Nothing but the lines from the one containing "Task: Click the browse" through the end of the data below may appear in the response, each one exact.
*** DATASET ***
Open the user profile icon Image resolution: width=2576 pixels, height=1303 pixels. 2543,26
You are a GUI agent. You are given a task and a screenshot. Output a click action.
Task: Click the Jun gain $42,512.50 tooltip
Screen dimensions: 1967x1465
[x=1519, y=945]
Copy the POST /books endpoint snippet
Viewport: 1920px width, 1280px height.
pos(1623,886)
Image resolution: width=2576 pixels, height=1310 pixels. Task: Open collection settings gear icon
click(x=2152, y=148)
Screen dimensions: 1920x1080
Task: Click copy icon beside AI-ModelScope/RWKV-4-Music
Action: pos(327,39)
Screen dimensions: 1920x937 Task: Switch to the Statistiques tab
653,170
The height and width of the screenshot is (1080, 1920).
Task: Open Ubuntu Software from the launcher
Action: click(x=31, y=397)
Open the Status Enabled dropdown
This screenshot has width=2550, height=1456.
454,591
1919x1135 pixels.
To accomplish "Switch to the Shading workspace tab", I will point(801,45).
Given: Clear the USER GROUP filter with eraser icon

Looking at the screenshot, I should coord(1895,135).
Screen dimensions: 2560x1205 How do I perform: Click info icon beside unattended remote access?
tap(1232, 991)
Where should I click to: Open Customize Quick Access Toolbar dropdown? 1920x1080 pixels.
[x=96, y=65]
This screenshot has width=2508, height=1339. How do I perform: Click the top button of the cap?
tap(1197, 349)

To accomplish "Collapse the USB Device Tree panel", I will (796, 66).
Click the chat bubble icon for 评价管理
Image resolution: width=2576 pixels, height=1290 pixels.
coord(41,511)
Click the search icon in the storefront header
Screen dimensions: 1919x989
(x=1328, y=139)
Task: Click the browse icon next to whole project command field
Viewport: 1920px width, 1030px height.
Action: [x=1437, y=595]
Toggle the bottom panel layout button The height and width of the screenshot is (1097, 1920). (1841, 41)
*** End of DATASET ***
• REPLY TO THE EXERCISE
Task: Click the browse icon next to whole project command field
Viewport: 1920px width, 1030px height.
Action: [x=1437, y=595]
Toggle the bottom panel layout button The height and width of the screenshot is (1097, 1920). (1841, 41)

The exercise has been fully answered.